Estonian actor and singer

Vello Viisimaa (1 January 1928 – 14 February 1991) was an Estonian opera singer and stage actor who appeared mostly in operettas.

==Biography==
===Career===
Vello Viisimaa was born in Tallinn, Estonia, the son of opera singer Aarne Viisimaa and Hilda Marie Viisimaa (née Hansen). He had one older brother, Uno Viisimaa. From 1944 to 1980 he worked at the Estonia Theatre, from 1944 to 1949, he was a theater actor and stage manager, and from 1950 to 1980 he was a soloist. He also performed with the Estonian Philharmonic Chamber Choir.

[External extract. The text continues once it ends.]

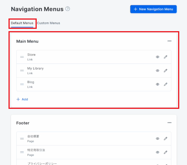187x165 pixels.
Task: Toggle visibility of the Store item
Action: [x=158, y=57]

In addition to his stage roles, Viisimaa appeared in several popular Estonian television comedy films directed by Sulev Nõmmik, such as Mehed ei nuta (1968) and Noor pensionär (1972).

===Personal life===
Vello Viisimaa was first married to Laine Viisimaa (née Tarmo). They had one daughter, Maris Kõrgema Viisimaa, before divorcing. He then married ballerina Teesi Viisimaa (née Mõtus) and the couple had one daughter, Piret Viisimaa. During his later years, he would tutor drama students in Pajusi, where he had a summer home. He died in 1991, aged 63, in Tallinn, and was buried at the city's Metsakalmistu cemetery.

===Legacy===
Following his death in 1991, Viisimaa was posthumously awarded the Meie Mats Memorial Award. In 2002, the Pajusi Community Center was opened in Jõgeva County with a marble memorial plaque of Vello Viisimaa. In 2011, his widow, Teesi Viisimaa, released the biography Vello Viisimaa: Lauldes Vihmas, published by Tänapäev.